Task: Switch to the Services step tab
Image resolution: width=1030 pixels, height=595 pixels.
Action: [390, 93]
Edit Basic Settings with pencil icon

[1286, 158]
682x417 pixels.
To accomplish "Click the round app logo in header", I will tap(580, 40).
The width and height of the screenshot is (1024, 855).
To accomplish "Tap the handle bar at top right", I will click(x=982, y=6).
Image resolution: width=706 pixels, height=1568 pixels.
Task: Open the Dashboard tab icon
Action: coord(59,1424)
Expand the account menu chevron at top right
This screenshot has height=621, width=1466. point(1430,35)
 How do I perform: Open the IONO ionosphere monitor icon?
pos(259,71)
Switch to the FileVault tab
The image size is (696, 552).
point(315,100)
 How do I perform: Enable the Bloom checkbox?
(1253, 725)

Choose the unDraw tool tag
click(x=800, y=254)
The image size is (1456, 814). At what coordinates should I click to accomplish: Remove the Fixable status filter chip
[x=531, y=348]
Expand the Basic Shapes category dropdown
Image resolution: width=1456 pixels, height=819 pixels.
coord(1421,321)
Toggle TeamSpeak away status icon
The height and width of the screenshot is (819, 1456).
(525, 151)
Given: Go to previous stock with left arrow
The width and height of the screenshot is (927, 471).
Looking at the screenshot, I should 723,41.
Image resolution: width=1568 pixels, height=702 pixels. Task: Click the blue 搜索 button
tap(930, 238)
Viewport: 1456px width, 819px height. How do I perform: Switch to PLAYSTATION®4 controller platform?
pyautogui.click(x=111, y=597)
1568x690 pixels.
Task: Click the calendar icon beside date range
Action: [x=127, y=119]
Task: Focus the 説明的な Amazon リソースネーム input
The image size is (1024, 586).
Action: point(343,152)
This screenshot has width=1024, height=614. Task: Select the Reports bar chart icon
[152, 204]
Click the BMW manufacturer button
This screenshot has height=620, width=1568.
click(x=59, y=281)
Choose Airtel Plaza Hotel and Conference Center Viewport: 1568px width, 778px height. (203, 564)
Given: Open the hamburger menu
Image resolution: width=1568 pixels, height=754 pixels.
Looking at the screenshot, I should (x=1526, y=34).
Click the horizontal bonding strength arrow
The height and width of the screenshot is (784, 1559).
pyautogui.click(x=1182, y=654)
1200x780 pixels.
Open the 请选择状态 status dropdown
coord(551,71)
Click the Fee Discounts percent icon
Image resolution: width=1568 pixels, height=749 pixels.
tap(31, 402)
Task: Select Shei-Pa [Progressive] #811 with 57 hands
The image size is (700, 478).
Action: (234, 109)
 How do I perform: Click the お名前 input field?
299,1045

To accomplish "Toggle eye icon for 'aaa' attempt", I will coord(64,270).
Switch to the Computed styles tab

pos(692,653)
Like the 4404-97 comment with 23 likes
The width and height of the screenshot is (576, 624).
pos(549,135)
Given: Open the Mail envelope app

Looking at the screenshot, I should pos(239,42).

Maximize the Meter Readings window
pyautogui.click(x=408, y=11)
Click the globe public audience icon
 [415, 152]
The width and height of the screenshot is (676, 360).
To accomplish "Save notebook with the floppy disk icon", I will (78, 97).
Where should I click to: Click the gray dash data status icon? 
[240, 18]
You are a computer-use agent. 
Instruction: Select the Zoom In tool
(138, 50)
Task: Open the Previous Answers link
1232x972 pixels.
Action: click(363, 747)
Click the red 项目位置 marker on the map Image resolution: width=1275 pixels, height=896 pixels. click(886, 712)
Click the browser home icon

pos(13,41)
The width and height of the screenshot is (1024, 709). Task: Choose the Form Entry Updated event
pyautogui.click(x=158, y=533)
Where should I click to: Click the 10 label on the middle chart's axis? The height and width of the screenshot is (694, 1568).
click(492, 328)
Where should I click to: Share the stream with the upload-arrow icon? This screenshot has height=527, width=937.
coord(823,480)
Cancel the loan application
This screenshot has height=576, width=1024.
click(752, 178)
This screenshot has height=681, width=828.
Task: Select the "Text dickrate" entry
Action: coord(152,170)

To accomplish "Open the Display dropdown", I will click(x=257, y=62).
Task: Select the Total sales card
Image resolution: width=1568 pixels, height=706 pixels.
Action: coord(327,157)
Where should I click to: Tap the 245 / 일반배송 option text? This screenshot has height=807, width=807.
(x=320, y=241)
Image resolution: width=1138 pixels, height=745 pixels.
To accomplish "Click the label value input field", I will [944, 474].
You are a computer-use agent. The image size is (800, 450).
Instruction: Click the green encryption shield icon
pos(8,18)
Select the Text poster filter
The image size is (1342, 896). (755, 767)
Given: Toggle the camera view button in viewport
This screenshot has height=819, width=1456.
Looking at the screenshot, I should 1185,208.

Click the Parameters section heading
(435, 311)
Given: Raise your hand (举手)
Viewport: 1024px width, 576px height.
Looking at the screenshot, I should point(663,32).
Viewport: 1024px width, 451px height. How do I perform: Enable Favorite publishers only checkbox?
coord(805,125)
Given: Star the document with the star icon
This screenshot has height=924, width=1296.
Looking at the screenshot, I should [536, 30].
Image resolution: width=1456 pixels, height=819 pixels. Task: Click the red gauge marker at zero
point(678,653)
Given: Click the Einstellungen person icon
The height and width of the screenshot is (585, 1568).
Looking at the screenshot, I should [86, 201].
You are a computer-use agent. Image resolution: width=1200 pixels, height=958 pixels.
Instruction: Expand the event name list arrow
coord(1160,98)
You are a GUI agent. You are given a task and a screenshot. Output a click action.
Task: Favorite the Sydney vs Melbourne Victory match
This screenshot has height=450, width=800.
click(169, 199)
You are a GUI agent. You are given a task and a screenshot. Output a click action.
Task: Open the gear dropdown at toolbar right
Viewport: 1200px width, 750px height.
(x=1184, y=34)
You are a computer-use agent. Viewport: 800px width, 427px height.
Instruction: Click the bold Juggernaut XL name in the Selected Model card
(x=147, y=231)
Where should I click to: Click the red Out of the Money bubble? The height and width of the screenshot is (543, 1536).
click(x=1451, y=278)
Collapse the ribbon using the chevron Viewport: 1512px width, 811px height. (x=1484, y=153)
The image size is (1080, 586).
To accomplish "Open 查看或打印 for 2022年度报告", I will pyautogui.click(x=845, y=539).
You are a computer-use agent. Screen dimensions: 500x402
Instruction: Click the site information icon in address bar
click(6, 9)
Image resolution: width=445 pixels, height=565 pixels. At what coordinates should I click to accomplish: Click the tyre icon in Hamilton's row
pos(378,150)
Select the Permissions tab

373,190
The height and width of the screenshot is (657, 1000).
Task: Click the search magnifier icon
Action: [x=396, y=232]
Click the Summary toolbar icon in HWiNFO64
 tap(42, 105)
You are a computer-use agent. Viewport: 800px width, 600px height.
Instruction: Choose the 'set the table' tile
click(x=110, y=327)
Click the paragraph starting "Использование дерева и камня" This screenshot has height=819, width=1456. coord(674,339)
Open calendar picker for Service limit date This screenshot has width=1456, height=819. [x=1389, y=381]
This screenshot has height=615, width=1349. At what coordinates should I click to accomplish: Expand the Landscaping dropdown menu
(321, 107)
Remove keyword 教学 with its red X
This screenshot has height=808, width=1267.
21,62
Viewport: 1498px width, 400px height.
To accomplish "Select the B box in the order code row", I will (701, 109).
===
### The request:
Write out the items verbatim, beginning with the line containing "Choose Airtel Plaza" and continuing through the line containing "I will coord(64,270).".

### Output:
Choose Airtel Plaza Hotel and Conference Center Viewport: 1568px width, 778px height. (203, 564)
Given: Open the hamburger menu
Image resolution: width=1568 pixels, height=754 pixels.
Looking at the screenshot, I should (x=1526, y=34).
Click the horizontal bonding strength arrow
The height and width of the screenshot is (784, 1559).
pyautogui.click(x=1182, y=654)
1200x780 pixels.
Open the 请选择状态 status dropdown
coord(551,71)
Click the Fee Discounts percent icon
Image resolution: width=1568 pixels, height=749 pixels.
tap(31, 402)
Task: Select Shei-Pa [Progressive] #811 with 57 hands
The image size is (700, 478).
Action: (234, 109)
 How do I perform: Click the お名前 input field?
299,1045

To accomplish "Toggle eye icon for 'aaa' attempt", I will coord(64,270).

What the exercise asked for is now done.